2010-11-06 / Viewpoints

With Mr. Hess, I agree

ROBERT HOOFTALLEN, PUBLISHER

The opinion piece above written by Mr. Hess is one of about 100 I’ve read similar to it over the years.

The big difference is, he is so much better than any of the others. And here’s why.

Mr. Hess does not denounce the job, the actual teaching of our children because clearly it’s one of the most important jobs in every community everywhere.

Instead, he outlines what my generation of college students and graduates have known for two decades— that an alarming majority of high school students who go to college to be teachers are not the same students who make up the top tier of their class academically.

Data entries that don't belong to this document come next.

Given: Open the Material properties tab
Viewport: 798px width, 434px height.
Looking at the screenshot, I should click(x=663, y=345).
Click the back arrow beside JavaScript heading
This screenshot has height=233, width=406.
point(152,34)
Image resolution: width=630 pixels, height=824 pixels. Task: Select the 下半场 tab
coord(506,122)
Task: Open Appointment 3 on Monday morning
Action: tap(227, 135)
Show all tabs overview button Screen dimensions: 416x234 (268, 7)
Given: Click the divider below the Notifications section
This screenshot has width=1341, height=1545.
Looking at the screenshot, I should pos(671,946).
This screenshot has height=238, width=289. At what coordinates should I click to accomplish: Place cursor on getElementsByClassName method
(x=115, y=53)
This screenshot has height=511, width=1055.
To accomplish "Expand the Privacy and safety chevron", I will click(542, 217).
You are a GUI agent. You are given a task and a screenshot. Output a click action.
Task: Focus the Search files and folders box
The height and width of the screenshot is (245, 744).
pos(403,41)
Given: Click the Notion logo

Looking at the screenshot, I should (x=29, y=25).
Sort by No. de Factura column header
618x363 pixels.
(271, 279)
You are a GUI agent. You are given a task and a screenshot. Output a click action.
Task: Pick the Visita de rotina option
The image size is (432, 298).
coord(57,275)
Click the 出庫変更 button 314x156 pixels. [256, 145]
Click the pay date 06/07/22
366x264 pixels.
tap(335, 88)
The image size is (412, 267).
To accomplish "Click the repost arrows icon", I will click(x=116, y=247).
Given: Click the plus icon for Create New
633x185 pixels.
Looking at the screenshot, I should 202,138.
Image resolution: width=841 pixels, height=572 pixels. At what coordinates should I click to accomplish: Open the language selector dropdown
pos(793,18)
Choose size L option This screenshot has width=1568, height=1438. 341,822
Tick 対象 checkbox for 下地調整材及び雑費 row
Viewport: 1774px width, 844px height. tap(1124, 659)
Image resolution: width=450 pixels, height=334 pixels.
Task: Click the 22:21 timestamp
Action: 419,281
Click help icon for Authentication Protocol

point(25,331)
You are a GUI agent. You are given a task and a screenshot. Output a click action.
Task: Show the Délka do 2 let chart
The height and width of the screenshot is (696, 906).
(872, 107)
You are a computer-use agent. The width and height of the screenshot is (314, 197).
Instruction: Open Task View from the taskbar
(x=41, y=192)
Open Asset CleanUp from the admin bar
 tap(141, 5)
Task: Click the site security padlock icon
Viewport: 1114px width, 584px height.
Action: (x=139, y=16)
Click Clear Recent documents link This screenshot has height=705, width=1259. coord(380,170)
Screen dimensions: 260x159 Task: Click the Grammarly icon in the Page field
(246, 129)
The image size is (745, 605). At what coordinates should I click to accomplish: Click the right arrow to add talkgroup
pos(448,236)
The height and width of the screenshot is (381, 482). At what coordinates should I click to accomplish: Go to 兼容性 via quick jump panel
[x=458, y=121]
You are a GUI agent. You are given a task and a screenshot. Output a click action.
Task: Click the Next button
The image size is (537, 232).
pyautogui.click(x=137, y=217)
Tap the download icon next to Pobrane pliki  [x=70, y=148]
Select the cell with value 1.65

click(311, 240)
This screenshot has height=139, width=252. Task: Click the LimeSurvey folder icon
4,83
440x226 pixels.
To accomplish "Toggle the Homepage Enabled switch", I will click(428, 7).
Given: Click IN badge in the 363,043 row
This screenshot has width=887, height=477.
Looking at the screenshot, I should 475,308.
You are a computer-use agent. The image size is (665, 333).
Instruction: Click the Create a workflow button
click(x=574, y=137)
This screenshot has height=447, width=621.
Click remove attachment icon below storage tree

Why? Well, in my opinion there are many reasons, not the least of which being the fact that it’s a glorifi ed part-time job in terms of the number of days per year teachers must do what they are paid for.

Most honest teachers will tell you they teach for three reasons: June, July and August.

The fact that teachers are also pretty well compensated and are protected by one of the most powerful unions in the state doesn’t hurt matters.

Frankly, it has become one of those kinds of jobs that underachievers salivate over.

For the record, I am a big supporter of teachers — good ones. I have written similar pieces over the year in defense of them when the blanket assertion has been made that they make too much money.

I just don’t agree with that because good teachers earn every penny they are compensated.

But there’s the catch-- “good” teachers.

Because the reality is that it is not always the most educated or even the most intelligent person who ends up being the kind of employee an organization is happy to write a check to— no matter the profession.

But, that’s okay. I have been personally duped in interviews before and thought the candidate I chose was absolutely the right one for the job. On a number of occasions, I just plain blew it and on a couple others, I really blew it.

But the end result of those situations in the majority of circumstances is that the employee ultimately goes away and the institution gets the opportunity refocus and continue toward its goals with another employee.

All employers have had this happen to them and it hurts every time on a number of fronts, but it’s better than an environment that protects employees who deserve nothing more than a ticket to ride.

I’m afraid, though, that Mr. Hess and myself write in vain.

Because as he points out, teachers are virtually impossible to fire, thanks to what is arguably the state’s most powerful labor union.

And if you have children in school or are just paying close attention for whatever reason, you know there are teachers who do just as much for their students in June, July and August as they do the other nine months.

What complicates that in public schools is that school districts are managed by duly elected public officials who, by the nature of the beast, have little to no control over who is teaching their students. What does that say about that public office?

The ability to mold the kind of educational environment that fits the community and meets state standards is what all public school districts need and that’s simply impossible to do if you can’t manage the most critical components of the situation.

And I agree with Mr. Hess that ending the gravy train for teachers who want the job and its benefits, but not the responsibility of doing it well, would bring the kinds of adults we want into the profession, even if it’s only because the kinds we don’t want would look elsewhere for an easy ride to retirement.